▸ Set problem: Reproduce the material starting at the line containing "The image size is (1010, 838)." and ending at the line containing "pos(348,129)", adding 100 to every coordinate in the answers while keeping the requests and image sizes unchanged. Omit the pictures from your version.

▸ Records to use:
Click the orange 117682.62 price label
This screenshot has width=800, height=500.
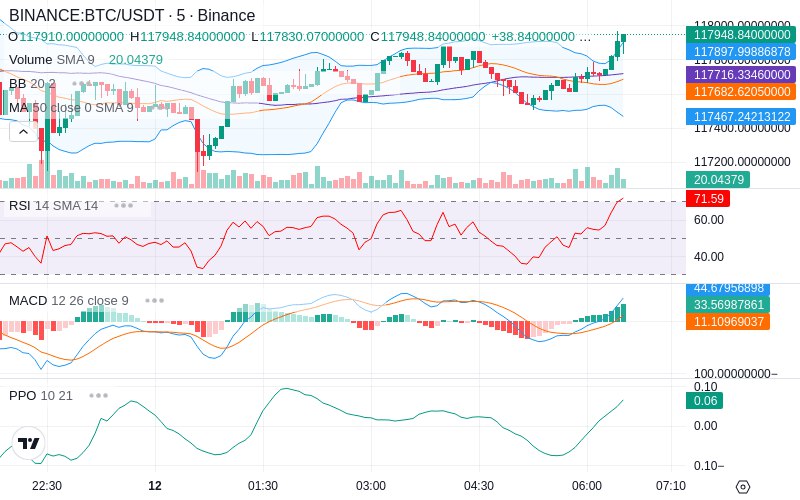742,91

--

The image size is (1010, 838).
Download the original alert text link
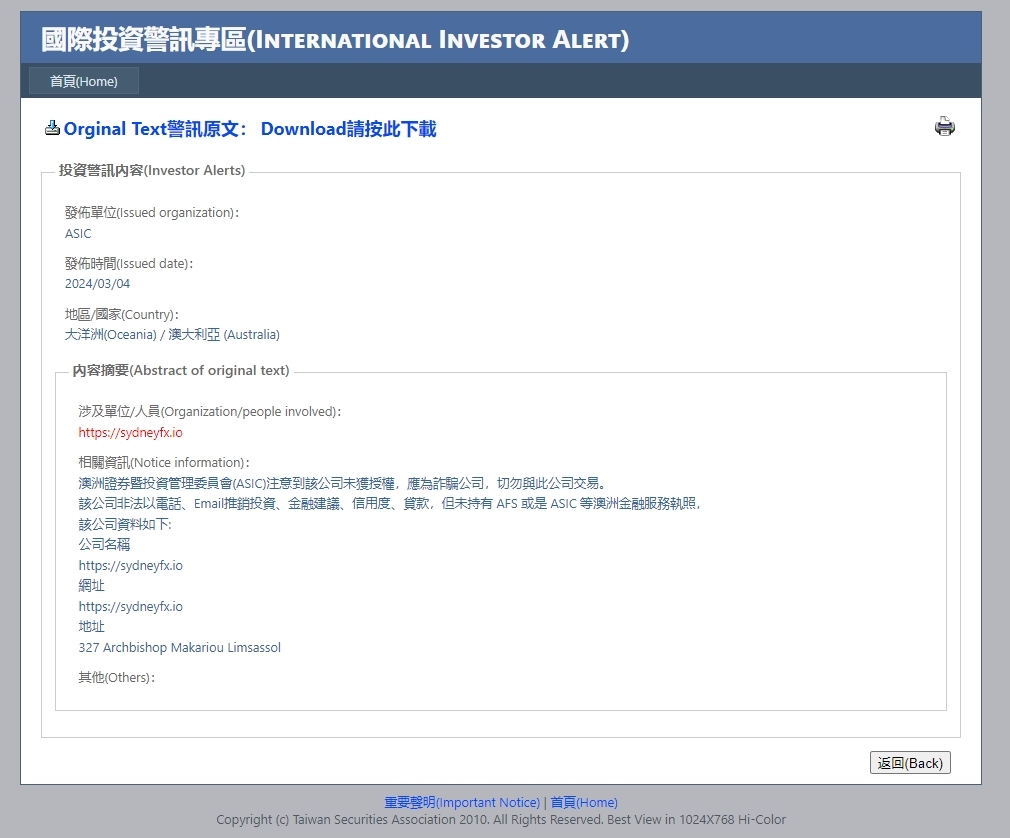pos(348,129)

==

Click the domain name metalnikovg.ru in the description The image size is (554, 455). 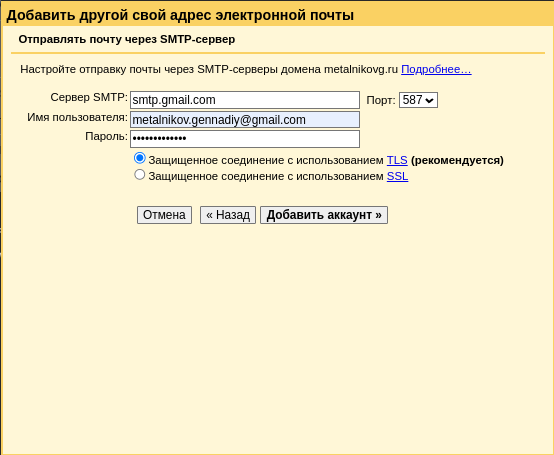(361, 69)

▸ Response to this exercise:
The image size is (1010, 838).
Download the original alert text link
pos(448,229)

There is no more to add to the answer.